I work in cybersec - I’m not going to speak for all businesses or individuals but I will give you my perspective.

Sometimes we need to see browser history to help with timeline correlation, it’s mainly to see “how did this file get here, was it downloaded etc.

Sometimes the investigators need to check out the things they need to check out, BUT

BUT

It needs to be done precisely and sparingly where needed only. This means instead of going through the entire history file, or doing unrelated correlation work (spying on you without cause) you are going to only grab specific timeframes from things you suspect explicitly to prevent any overreach. It’s a tricky balance to hold but also why it’s so important for people in tech to be privacy advocates as well.

There’s a difference between searching for answers to a problem that arose and looking for/predicting problems (thought crime detected!)

[–] thebardingreen@lemmy.starlightkel.xyz 9 points 1 year ago* (last edited 1 year ago) (1 children)

I also work in cybersecurity. Second everything this person said.

This thread is a good reminder, because at many organizations HR / management can and will look at your browser history (and computer activity in general) as a method of monitoring performance and staying in control.

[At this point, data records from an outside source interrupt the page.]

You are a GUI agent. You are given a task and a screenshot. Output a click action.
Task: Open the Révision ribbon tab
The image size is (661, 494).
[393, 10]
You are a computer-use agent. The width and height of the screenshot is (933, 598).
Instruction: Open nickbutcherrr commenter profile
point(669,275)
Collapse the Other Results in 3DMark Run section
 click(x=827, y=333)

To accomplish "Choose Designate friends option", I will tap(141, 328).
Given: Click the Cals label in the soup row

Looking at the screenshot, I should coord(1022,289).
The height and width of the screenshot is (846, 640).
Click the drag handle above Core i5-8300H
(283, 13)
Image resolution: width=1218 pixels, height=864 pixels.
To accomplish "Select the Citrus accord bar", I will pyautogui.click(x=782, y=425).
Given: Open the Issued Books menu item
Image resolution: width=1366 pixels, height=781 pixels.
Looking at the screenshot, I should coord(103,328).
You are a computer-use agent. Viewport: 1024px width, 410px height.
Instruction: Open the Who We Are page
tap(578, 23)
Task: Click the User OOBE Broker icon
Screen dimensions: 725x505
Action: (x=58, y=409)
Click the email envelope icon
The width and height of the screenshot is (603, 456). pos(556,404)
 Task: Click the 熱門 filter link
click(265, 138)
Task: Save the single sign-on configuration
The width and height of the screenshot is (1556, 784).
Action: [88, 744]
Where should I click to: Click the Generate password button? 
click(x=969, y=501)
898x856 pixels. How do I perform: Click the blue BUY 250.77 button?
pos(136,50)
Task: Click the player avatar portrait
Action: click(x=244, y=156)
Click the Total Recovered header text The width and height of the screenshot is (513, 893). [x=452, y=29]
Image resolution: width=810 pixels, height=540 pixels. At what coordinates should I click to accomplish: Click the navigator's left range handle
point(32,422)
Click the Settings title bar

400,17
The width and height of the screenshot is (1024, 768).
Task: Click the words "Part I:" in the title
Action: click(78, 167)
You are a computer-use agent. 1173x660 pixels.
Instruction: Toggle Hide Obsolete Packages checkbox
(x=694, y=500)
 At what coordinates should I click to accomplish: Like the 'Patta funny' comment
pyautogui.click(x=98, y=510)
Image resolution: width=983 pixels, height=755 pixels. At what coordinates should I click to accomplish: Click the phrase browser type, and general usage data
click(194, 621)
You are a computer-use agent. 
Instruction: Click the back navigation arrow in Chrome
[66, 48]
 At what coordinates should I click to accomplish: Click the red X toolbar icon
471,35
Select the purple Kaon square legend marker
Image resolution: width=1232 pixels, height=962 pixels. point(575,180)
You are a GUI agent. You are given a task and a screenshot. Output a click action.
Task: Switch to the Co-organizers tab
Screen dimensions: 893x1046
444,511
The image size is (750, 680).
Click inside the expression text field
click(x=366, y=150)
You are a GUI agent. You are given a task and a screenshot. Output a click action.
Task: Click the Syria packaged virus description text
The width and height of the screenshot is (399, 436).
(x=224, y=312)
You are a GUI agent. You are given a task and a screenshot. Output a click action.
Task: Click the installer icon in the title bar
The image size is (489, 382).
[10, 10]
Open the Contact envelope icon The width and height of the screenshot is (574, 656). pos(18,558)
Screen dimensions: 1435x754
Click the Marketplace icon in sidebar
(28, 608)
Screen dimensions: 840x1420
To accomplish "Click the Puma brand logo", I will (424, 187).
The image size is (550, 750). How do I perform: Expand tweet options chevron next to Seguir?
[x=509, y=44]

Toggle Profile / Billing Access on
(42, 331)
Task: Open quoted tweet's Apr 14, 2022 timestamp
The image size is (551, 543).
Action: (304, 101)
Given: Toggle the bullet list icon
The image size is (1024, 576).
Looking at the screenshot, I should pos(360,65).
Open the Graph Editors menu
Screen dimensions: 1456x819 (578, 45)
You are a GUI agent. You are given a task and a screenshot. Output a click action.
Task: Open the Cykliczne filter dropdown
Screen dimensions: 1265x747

But at my organization, we have never once looked at anyone's browser history (and I know that HR hasn't because they would have to go through us). We certainly could if we were asked to and we would if there was an incident (what we would care about is sensitive / confidential information getting leaked or suspicious activity on the network using a specific person's credentials, suggesting those credentials may be compromised). But in almost 2 years (we're a startup in the aerospace electronics sector) we have never once had cause to do that and we have a philosophy that happy relaxed employees who feel trusted by their employer are the kinds of employees that we want, so we wouldn't intrude that way without cause ever.

[–] scytale@lemm.ee 5 points 1 year ago

I third(?) this. Security and IT teams are too busy to be monitoring your everyday habits. Sure, they can see your history if they wanted to, but they won’t unless there is an appropriate justification to do so, and it’s usually triggered by an incident or HR. There also stricit rules with doing so because employees still have the right to their own privacy. It’s not like HR can just go over to the security guy and ask them to pull someone’s browsing history.

[–] _MusicJunkie 5 points 1 year ago* (last edited 1 year ago)

Same for our company, and all companies whose security folks I've had a chat with. We don't give a fuck what you do on your computer. Almost all security folks are into privacy themselves, additionally to simply not having the time to look at people's browser history or traffic or whatever.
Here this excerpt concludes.